[Exercise task]: Please list each line of the data below that contains the string "screenshot". Case counts.

** START Material shown **

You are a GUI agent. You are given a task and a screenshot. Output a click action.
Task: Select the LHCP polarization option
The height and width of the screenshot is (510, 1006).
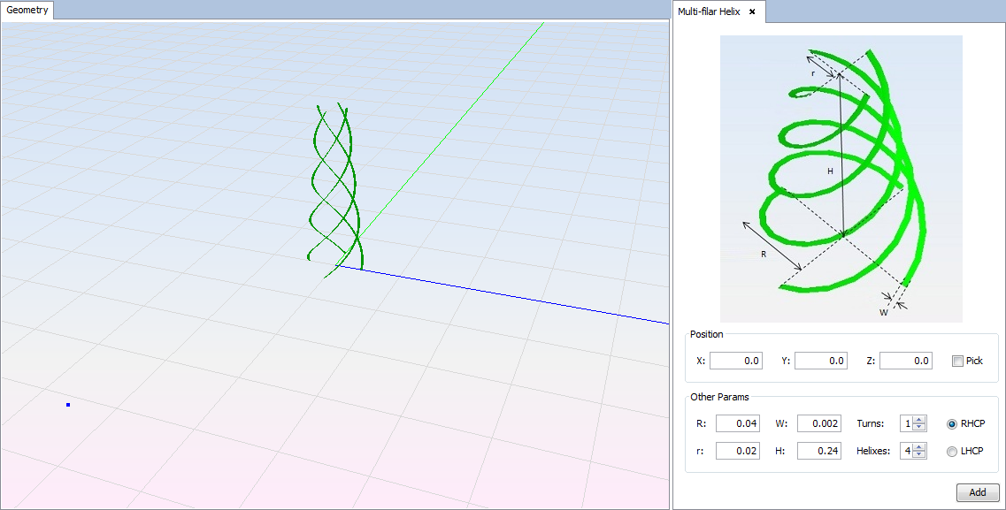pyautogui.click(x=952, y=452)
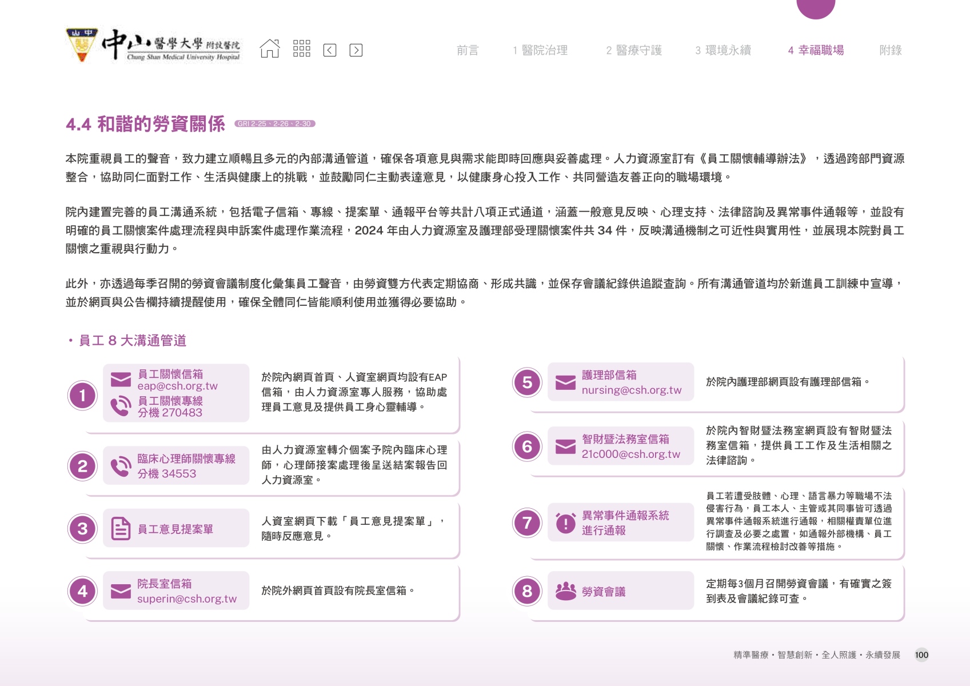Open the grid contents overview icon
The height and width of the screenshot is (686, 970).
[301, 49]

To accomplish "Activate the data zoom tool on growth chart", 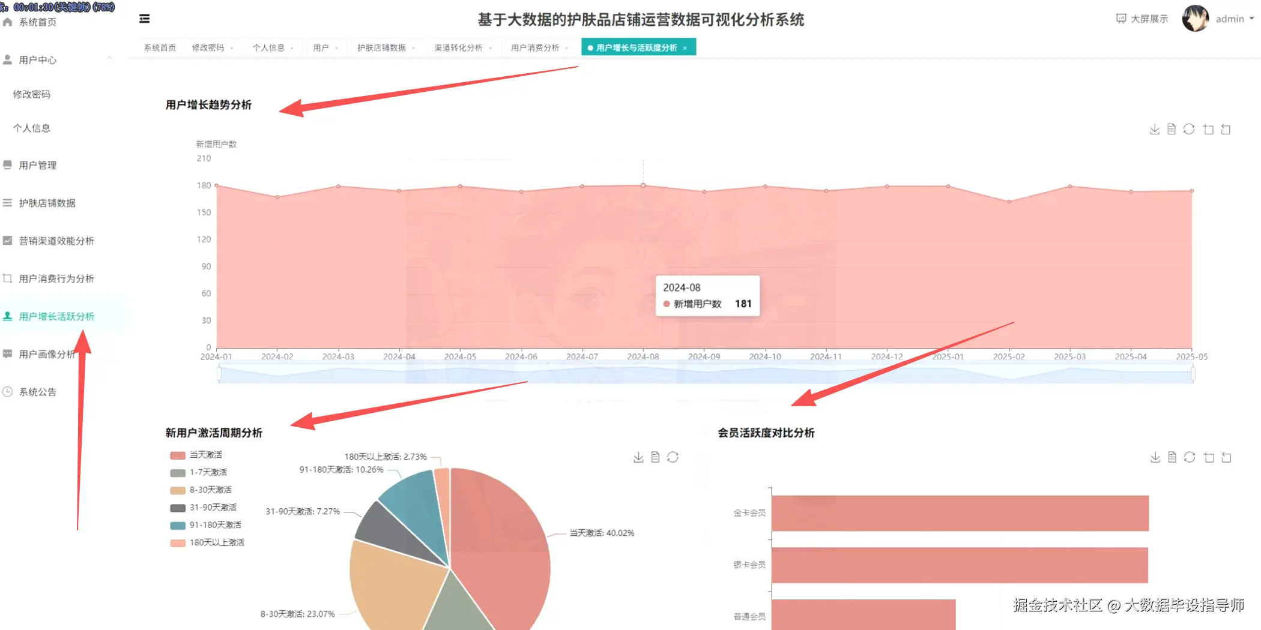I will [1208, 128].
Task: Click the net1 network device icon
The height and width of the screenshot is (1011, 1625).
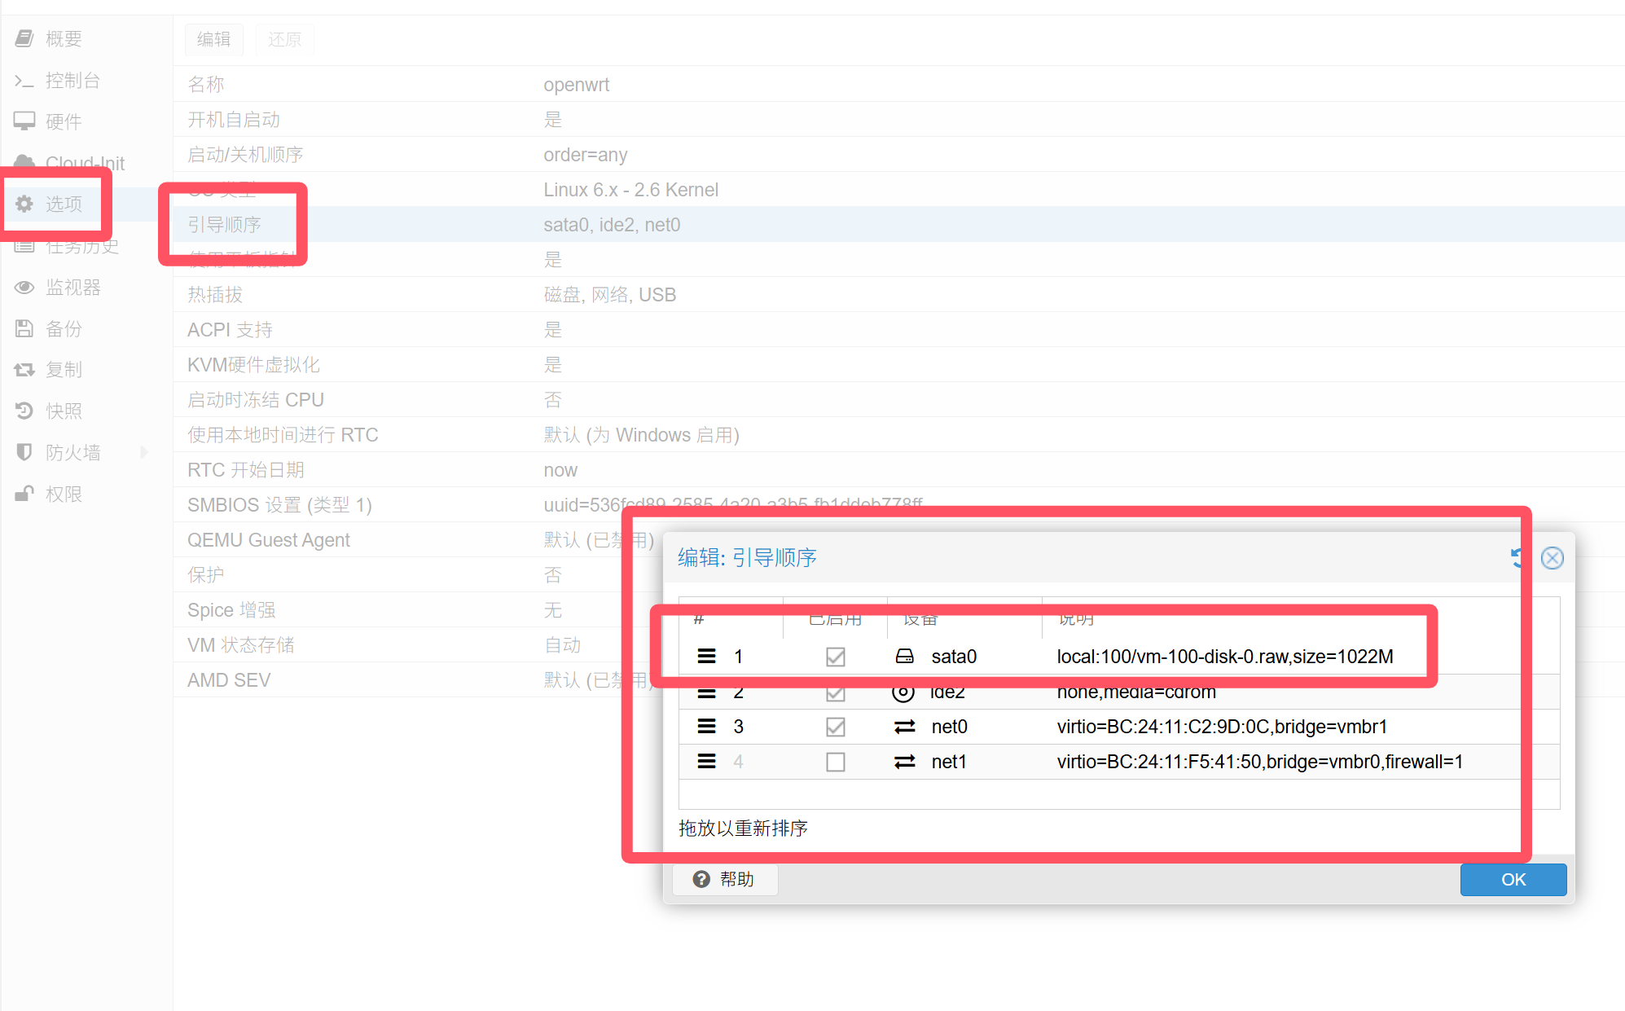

** END Material shown **

[Exercise solution]:
You are a GUI agent. You are given a task and a screenshot. Output a click action.
The height and width of the screenshot is (510, 1006).
The height and width of the screenshot is (686, 970).
The height and width of the screenshot is (1011, 1625).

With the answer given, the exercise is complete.